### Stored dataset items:
----

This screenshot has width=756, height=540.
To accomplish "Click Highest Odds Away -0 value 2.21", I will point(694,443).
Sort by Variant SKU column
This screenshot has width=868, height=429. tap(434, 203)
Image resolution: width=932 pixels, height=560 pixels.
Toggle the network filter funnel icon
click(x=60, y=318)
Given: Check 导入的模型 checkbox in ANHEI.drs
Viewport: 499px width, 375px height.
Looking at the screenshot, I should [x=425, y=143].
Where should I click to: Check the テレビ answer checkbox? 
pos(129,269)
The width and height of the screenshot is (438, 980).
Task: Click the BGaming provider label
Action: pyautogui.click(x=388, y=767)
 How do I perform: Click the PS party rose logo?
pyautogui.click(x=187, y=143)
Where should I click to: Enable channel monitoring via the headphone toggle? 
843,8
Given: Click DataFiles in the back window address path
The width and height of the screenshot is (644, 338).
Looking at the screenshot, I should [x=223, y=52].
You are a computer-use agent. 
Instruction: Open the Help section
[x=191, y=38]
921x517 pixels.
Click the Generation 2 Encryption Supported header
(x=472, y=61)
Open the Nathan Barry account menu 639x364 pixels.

----

From the line that holds "You are a computer-use agent." to the last line of the records above, print each line exactly. Add nothing else.

### The answer:
You are a computer-use agent. 
Instruction: Open the Help section
[x=191, y=38]
921x517 pixels.
Click the Generation 2 Encryption Supported header
(x=472, y=61)
Open the Nathan Barry account menu 639x364 pixels.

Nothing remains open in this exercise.